I believe that the capacities at Deepak's end will be able to match in terms of cost-effectiveness and variety of end applications. These are not assets which one should consider similar to just a regular chemical manufacturing asset because it's key to keep in mind that there are applications where these go into. They are advanced materials which have a very long approval cycle and an entry barrier. Most customers, if they're investing in India, especially if they're investing in many of these PLI schemes, there is an intrinsic DVA, domestic value-add component. Polycarbonate resins are actually a very large part of their overall cost. Having an Indian supplier with a globally recognized credibility gives immense comfort to these customers.

Sabyasachi Mukerji
Senior Research Analyst, Bajaj Finserv Asset Management

Got it. Understood. Do we expect some sort of government support because phenol and all phenol acetone, we have ADDs, right?

Maulik Mehta
Executive Director and CEO, Deepak

And that's what makes us competitive. We don't have any ADDs. We survive on basic duties. There is no ADD on phenol. There is ADD on isopropyl alcohol, I believe, and I think. We've been running our assets for longer than that. So we don't use these as a reason to exist. As and when they come, we will take the benefit. We will invest too. We will invest INR 5,000 crores to support of ADDs and these. And to clarify, an ADD is on a particular country. Phenol, acetone, IPA, these things are like oceans all over the world. So just because you stop or you increase the entry barrier for product coming from one country, it just provides an opportunity for product coming from another country. So we don't consider these things as our investment pieces. Will we take advantage of them as and when they present themselves?

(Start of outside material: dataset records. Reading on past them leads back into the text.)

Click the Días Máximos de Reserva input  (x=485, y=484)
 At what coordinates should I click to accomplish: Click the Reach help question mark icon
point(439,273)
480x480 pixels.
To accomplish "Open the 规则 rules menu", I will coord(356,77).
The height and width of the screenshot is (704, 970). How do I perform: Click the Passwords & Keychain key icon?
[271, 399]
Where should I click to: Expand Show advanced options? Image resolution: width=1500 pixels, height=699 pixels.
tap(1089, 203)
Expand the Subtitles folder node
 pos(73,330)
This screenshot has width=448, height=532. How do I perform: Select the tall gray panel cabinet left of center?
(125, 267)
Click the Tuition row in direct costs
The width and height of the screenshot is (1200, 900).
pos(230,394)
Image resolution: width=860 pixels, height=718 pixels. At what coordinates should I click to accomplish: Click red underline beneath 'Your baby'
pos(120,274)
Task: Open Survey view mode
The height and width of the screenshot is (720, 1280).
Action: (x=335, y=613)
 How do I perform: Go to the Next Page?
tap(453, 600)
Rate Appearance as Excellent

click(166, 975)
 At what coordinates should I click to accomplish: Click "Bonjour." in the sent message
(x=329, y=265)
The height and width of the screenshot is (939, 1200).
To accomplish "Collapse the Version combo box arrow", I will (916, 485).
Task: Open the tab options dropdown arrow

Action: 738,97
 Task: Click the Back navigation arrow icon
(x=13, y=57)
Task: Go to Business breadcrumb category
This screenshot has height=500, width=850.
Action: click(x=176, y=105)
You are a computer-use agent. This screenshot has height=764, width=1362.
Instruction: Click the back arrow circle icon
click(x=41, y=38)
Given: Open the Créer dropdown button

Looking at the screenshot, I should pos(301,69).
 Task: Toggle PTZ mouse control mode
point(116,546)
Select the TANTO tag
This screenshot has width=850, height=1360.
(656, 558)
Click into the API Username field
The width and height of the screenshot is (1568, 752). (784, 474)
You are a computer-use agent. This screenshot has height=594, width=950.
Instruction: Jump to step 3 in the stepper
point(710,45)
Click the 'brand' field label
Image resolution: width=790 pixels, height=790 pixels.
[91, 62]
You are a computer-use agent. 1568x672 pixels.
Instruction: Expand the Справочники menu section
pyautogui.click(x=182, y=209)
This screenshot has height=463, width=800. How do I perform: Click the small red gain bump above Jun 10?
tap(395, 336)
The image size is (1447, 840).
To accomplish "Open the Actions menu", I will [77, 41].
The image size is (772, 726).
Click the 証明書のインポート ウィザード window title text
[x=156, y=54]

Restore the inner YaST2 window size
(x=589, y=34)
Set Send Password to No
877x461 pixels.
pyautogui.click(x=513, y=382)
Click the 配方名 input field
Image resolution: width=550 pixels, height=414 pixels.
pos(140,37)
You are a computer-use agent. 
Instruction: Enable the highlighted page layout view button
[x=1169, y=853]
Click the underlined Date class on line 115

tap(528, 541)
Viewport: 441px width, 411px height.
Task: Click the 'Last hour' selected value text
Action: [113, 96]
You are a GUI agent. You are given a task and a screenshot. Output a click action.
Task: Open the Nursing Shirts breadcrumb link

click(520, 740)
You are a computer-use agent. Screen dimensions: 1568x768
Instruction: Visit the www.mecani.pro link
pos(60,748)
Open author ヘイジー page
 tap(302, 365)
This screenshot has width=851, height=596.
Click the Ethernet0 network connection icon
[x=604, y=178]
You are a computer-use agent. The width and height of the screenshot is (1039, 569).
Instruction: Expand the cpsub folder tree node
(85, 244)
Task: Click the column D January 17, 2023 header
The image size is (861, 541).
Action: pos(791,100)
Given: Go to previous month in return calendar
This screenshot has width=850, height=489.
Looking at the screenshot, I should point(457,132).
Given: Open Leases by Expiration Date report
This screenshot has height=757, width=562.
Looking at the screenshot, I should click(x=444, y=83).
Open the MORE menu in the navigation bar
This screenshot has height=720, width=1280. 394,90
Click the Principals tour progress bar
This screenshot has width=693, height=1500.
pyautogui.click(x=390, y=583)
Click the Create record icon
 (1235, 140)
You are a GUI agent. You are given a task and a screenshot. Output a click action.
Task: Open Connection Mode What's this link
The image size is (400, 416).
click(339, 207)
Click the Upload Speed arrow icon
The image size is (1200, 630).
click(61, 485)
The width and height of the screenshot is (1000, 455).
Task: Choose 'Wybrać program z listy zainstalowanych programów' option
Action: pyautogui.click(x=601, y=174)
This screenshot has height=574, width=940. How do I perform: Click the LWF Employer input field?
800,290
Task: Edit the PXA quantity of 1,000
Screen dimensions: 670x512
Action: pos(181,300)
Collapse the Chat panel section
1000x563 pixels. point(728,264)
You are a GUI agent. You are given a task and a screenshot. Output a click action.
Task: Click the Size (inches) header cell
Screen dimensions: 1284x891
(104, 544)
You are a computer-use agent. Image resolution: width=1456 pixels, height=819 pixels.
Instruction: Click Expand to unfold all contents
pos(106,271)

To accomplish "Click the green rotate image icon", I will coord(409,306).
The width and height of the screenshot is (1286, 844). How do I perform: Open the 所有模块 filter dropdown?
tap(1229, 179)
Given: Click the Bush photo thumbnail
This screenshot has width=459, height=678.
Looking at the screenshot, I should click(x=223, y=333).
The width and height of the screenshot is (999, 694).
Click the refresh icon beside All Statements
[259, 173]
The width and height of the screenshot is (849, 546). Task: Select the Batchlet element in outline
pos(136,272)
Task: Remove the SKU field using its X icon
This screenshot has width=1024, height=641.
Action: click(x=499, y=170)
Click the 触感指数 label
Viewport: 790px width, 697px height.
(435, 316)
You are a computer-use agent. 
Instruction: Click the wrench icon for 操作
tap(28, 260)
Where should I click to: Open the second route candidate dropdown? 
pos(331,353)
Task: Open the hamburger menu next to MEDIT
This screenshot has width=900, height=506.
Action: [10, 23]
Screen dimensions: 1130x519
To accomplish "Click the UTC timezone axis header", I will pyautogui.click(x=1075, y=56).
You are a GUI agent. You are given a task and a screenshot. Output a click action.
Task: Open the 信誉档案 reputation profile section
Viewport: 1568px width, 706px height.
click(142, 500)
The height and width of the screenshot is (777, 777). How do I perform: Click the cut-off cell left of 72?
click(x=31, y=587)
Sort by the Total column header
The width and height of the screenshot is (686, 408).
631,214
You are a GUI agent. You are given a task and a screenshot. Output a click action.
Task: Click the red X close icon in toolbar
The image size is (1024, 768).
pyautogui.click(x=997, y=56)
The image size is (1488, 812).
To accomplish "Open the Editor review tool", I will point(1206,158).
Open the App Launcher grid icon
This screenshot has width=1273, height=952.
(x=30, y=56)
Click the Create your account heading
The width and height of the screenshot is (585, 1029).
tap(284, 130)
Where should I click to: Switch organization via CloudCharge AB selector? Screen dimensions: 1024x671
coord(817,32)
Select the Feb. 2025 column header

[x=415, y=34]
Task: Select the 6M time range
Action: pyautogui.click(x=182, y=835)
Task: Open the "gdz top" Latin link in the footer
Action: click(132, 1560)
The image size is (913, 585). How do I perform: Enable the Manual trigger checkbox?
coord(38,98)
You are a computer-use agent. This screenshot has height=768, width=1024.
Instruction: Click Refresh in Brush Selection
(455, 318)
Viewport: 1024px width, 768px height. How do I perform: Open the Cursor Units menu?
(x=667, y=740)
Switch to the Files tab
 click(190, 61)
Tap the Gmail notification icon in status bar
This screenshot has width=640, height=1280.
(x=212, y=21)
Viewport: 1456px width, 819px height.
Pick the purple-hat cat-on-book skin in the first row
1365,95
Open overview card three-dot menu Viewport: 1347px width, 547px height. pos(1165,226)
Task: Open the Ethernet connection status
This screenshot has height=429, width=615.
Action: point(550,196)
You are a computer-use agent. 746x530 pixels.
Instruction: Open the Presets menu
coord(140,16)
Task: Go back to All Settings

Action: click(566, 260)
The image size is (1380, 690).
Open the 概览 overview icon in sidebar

Damn right. And I think we will do just fine if the competition comes from another geography. Frankly, if you see our strategy and the whole integrated model of business, that is much more stronger than any other business. Because see, like Teijin exiting, somebody must have asked, I don't know whether we replied. Because they have standalone capacity. But today, if you have BPA, if you have phenol, if you have PC, and if you are compounding also, that's unique. It's a very, very strong business line. So I mean, a competition will always be there, but we are not worried about that. And that is why we are creating such a model which is strong and resilient model. And in other businesses also, why we are getting into the backward and forward integration?

Because this is what helps the business to survive whatever kind of volatility is there. So I mean, the strength lies in these. Strength doesn't lie in the ADDs or any other things. So please appreciate that. Otherwise, there is a need of putting another phenol plant if we have our own capacity. But we are doing that because we want to have an integrated model, including DPNG. So this is where Deepak's strength and Deepak's vision lies and strategies lies. And what sort of, I mean, IRR and payback we are looking at for this project? See, this is not the only project. Let's not look at this way in a standalone basis. Again, I repeat, we'll have to see the entire basket when we announce the other projects also. And then we'll have a detailed discussion on the total IRRs and paybacks, including infrastructure and what it is.

Of course, this is good. I'm not saying no, even if you don't do that. But since we are having an integrated basket of products, we'll have a discussion when we come up with other plans also. Okay.

Sabyasachi Mukerji
Senior Research Analyst, Bajaj Finserv Asset Management

Thanks. That's all from my side. Wish you all the best.

Maulik Mehta
Executive Director and CEO, Deepak

Thank you.

Operator

Thank you. As there are no further questions, I now hand the conference over to the management for closing comments. Thank you all for joining this call. In case you have further queries, questions, you may get in touch with our IR team, Mr. Somsekhar Nanda. Thank you once again.